Write out the data below in full, please. Keep every character as given.

Records for this task section start

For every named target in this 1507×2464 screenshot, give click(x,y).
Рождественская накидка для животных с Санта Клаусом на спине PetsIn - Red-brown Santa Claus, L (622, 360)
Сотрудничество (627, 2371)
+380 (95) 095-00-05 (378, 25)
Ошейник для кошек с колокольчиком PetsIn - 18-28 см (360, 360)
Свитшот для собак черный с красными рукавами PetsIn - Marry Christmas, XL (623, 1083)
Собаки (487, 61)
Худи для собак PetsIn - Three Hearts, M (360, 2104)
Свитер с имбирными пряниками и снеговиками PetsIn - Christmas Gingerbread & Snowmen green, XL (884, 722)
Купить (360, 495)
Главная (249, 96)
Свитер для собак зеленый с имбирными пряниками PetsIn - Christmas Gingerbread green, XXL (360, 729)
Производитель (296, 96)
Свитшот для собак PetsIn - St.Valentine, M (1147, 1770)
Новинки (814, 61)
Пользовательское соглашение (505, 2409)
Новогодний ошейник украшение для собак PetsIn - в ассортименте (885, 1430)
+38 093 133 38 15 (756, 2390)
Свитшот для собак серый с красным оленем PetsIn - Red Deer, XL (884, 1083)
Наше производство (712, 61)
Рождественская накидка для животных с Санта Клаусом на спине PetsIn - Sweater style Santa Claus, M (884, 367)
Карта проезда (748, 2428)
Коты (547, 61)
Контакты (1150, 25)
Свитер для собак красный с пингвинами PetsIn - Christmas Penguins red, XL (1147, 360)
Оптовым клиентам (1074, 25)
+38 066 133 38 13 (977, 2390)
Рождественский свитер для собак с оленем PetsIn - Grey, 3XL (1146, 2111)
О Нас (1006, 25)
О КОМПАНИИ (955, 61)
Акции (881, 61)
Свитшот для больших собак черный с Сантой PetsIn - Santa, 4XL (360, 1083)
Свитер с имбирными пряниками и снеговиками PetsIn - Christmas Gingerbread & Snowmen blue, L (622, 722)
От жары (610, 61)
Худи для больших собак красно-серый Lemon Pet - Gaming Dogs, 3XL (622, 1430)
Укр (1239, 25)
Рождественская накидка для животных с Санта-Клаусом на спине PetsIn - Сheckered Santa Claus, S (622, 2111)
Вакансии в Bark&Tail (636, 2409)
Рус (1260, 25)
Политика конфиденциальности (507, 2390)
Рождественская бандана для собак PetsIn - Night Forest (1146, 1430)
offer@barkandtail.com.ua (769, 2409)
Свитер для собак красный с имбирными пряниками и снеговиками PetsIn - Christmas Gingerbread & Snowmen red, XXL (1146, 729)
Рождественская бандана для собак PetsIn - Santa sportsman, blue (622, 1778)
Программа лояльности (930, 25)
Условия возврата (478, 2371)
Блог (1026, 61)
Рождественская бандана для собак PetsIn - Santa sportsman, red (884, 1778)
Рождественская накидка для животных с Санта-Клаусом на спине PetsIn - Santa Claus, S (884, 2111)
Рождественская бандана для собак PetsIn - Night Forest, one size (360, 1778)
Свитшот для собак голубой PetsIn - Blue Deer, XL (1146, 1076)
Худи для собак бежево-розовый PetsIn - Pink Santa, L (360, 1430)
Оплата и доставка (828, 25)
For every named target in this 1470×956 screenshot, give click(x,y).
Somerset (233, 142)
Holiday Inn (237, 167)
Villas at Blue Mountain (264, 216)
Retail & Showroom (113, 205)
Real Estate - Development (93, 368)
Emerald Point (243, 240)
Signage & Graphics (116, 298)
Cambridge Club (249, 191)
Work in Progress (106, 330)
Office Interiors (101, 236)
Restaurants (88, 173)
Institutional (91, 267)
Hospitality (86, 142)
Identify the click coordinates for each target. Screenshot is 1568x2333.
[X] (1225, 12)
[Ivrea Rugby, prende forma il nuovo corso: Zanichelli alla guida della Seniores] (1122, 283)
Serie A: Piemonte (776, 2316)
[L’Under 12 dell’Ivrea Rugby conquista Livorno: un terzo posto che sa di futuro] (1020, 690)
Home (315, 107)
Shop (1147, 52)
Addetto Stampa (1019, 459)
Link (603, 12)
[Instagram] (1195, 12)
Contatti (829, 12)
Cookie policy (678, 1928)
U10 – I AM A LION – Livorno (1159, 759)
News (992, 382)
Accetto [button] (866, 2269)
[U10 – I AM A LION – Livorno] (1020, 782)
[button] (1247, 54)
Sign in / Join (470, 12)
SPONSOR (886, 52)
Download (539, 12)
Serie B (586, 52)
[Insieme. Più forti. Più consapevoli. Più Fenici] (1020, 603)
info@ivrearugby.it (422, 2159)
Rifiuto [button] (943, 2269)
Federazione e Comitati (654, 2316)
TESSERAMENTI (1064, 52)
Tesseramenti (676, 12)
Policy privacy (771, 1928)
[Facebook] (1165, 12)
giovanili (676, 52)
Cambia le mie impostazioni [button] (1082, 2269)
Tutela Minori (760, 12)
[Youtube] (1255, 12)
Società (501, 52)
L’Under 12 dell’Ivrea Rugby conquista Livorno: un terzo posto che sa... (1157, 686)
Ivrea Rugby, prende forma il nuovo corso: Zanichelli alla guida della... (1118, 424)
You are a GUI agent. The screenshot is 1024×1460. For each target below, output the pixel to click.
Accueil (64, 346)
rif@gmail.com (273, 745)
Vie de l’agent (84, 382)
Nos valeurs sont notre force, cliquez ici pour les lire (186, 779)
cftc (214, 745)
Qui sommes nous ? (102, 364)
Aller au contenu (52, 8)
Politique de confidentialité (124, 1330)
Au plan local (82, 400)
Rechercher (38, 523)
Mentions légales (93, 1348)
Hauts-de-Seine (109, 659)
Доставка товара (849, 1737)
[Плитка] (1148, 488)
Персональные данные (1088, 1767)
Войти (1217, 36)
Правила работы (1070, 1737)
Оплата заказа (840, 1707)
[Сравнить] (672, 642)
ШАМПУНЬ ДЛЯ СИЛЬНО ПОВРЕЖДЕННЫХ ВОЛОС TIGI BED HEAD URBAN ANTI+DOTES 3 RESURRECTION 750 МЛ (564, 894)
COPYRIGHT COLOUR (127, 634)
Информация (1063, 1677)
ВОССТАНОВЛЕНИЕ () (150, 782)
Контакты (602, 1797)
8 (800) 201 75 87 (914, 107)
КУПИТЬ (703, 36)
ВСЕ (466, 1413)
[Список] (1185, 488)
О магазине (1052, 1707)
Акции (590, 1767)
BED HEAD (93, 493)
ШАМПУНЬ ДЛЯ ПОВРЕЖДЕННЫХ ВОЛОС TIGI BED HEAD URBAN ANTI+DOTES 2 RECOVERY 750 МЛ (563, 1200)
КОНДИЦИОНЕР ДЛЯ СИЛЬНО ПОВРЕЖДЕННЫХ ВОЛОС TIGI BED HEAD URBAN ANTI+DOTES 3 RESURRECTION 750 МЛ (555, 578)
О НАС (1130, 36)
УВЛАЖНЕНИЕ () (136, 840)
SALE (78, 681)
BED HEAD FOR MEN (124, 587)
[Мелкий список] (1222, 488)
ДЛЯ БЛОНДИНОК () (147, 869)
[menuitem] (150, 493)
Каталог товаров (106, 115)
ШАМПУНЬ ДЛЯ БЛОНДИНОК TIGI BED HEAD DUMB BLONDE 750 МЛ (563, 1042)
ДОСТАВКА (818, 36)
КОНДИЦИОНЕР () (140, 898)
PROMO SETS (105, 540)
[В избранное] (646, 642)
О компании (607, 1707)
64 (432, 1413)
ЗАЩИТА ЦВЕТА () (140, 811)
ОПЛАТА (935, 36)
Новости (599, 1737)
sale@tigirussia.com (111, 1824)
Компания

Records for this task section end

**Your solution**
For every named target in this 1507×2464 screenshot, give click(x,y).
Рождественская накидка для животных с Санта Клаусом на спине PetsIn - Red-brown Santa Claus, L (622, 360)
Сотрудничество (627, 2371)
+380 (95) 095-00-05 (378, 25)
Ошейник для кошек с колокольчиком PetsIn - 18-28 см (360, 360)
Свитшот для собак черный с красными рукавами PetsIn - Marry Christmas, XL (623, 1083)
Собаки (487, 61)
Худи для собак PetsIn - Three Hearts, M (360, 2104)
Свитер с имбирными пряниками и снеговиками PetsIn - Christmas Gingerbread & Snowmen green, XL (884, 722)
Купить (360, 495)
Главная (249, 96)
Свитер для собак зеленый с имбирными пряниками PetsIn - Christmas Gingerbread green, XXL (360, 729)
Производитель (296, 96)
Свитшот для собак PetsIn - St.Valentine, M (1147, 1770)
Новинки (814, 61)
Пользовательское соглашение (505, 2409)
Новогодний ошейник украшение для собак PetsIn - в ассортименте (885, 1430)
+38 093 133 38 15 (756, 2390)
Свитшот для собак серый с красным оленем PetsIn - Red Deer, XL (884, 1083)
Наше производство (712, 61)
Рождественская накидка для животных с Санта Клаусом на спине PetsIn - Sweater style Santa Claus, M (884, 367)
Карта проезда (748, 2428)
Коты (547, 61)
Контакты (1150, 25)
Свитер для собак красный с пингвинами PetsIn - Christmas Penguins red, XL (1147, 360)
Оптовым клиентам (1074, 25)
+38 066 133 38 13 (977, 2390)
Рождественский свитер для собак с оленем PetsIn - Grey, 3XL (1146, 2111)
О Нас (1006, 25)
О КОМПАНИИ (955, 61)
Акции (881, 61)
Свитшот для больших собак черный с Сантой PetsIn - Santa, 4XL (360, 1083)
Свитер с имбирными пряниками и снеговиками PetsIn - Christmas Gingerbread & Snowmen blue, L (622, 722)
От жары (610, 61)
Худи для больших собак красно-серый Lemon Pet - Gaming Dogs, 3XL (622, 1430)
Укр (1239, 25)
Рождественская накидка для животных с Санта-Клаусом на спине PetsIn - Сheckered Santa Claus, S (622, 2111)
Вакансии в Bark&Tail (636, 2409)
Рус (1260, 25)
Политика конфиденциальности (507, 2390)
Рождественская бандана для собак PetsIn - Night Forest (1146, 1430)
offer@barkandtail.com.ua (769, 2409)
Свитер для собак красный с имбирными пряниками и снеговиками PetsIn - Christmas Gingerbread & Snowmen red, XXL (1146, 729)
Рождественская бандана для собак PetsIn - Santa sportsman, blue (622, 1778)
Программа лояльности (930, 25)
Условия возврата (478, 2371)
Блог (1026, 61)
Рождественская бандана для собак PetsIn - Santa sportsman, red (884, 1778)
Рождественская накидка для животных с Санта-Клаусом на спине PetsIn - Santa Claus, S (884, 2111)
Рождественская бандана для собак PetsIn - Night Forest, one size (360, 1778)
Свитшот для собак голубой PetsIn - Blue Deer, XL (1146, 1076)
Худи для собак бежево-розовый PetsIn - Pink Santa, L (360, 1430)
Оплата и доставка (828, 25)
For every named target in this 1470×956 screenshot, give click(x,y).
Somerset (233, 142)
Holiday Inn (237, 167)
Villas at Blue Mountain (264, 216)
Retail & Showroom (113, 205)
Real Estate - Development (93, 368)
Emerald Point (243, 240)
Signage & Graphics (116, 298)
Cambridge Club (249, 191)
Work in Progress (106, 330)
Office Interiors (101, 236)
Restaurants (88, 173)
Institutional (91, 267)
Hospitality (86, 142)
Identify the click coordinates for each target. Screenshot is 1568x2333.
[X] (1225, 12)
[Ivrea Rugby, prende forma il nuovo corso: Zanichelli alla guida della Seniores] (1122, 283)
Serie A: Piemonte (776, 2316)
[L’Under 12 dell’Ivrea Rugby conquista Livorno: un terzo posto che sa di futuro] (1020, 690)
Home (315, 107)
Shop (1147, 52)
Addetto Stampa (1019, 459)
Link (603, 12)
[Instagram] (1195, 12)
Contatti (829, 12)
Cookie policy (678, 1928)
U10 – I AM A LION – Livorno (1159, 759)
News (992, 382)
Accetto [button] (866, 2269)
[U10 – I AM A LION – Livorno] (1020, 782)
[button] (1247, 54)
Sign in / Join (470, 12)
SPONSOR (886, 52)
Download (539, 12)
Serie B (586, 52)
[Insieme. Più forti. Più consapevoli. Più Fenici] (1020, 603)
info@ivrearugby.it (422, 2159)
Rifiuto [button] (943, 2269)
Federazione e Comitati (654, 2316)
TESSERAMENTI (1064, 52)
Tesseramenti (676, 12)
Policy privacy (771, 1928)
[Facebook] (1165, 12)
giovanili (676, 52)
Cambia le mie impostazioni [button] (1082, 2269)
Tutela Minori (760, 12)
[Youtube] (1255, 12)
Società (501, 52)
L’Under 12 dell’Ivrea Rugby conquista Livorno: un terzo posto che sa... (1157, 686)
Ivrea Rugby, prende forma il nuovo corso: Zanichelli alla guida della... (1118, 424)
You are a GUI agent. The screenshot is 1024×1460. For each target below, output the pixel to click.
Accueil (64, 346)
rif@gmail.com (273, 745)
Vie de l’agent (84, 382)
Nos valeurs sont notre force, cliquez ici pour les lire (186, 779)
cftc (214, 745)
Qui sommes nous ? (102, 364)
Aller au contenu (52, 8)
Politique de confidentialité (124, 1330)
Au plan local (82, 400)
Rechercher (38, 523)
Mentions légales (93, 1348)
Hauts-de-Seine (109, 659)
Доставка товара (849, 1737)
[Плитка] (1148, 488)
Персональные данные (1088, 1767)
Войти (1217, 36)
Правила работы (1070, 1737)
Оплата заказа (840, 1707)
[Сравнить] (672, 642)
ШАМПУНЬ ДЛЯ СИЛЬНО ПОВРЕЖДЕННЫХ ВОЛОС TIGI BED HEAD URBAN ANTI+DOTES 3 RESURRECTION 750 МЛ (564, 894)
COPYRIGHT COLOUR (127, 634)
Информация (1063, 1677)
ВОССТАНОВЛЕНИЕ () (150, 782)
Контакты (602, 1797)
8 (800) 201 75 87 (914, 107)
КУПИТЬ (703, 36)
ВСЕ (466, 1413)
[Список] (1185, 488)
О магазине (1052, 1707)
Акции (590, 1767)
BED HEAD (93, 493)
ШАМПУНЬ ДЛЯ ПОВРЕЖДЕННЫХ ВОЛОС TIGI BED HEAD URBAN ANTI+DOTES 2 RECOVERY 750 МЛ (563, 1200)
КОНДИЦИОНЕР ДЛЯ СИЛЬНО ПОВРЕЖДЕННЫХ ВОЛОС TIGI BED HEAD URBAN ANTI+DOTES 3 RESURRECTION 750 МЛ (555, 578)
О НАС (1130, 36)
УВЛАЖНЕНИЕ () (136, 840)
SALE (78, 681)
BED HEAD FOR MEN (124, 587)
[Мелкий список] (1222, 488)
ДЛЯ БЛОНДИНОК () (147, 869)
[menuitem] (150, 493)
Каталог товаров (106, 115)
ШАМПУНЬ ДЛЯ БЛОНДИНОК TIGI BED HEAD DUMB BLONDE 750 МЛ (563, 1042)
ДОСТАВКА (818, 36)
КОНДИЦИОНЕР () (140, 898)
PROMO SETS (105, 540)
[В избранное] (646, 642)
О компании (607, 1707)
64 (432, 1413)
ЗАЩИТА ЦВЕТА () (140, 811)
ОПЛАТА (935, 36)
Новости (599, 1737)
sale@tigirussia.com (111, 1824)
Компания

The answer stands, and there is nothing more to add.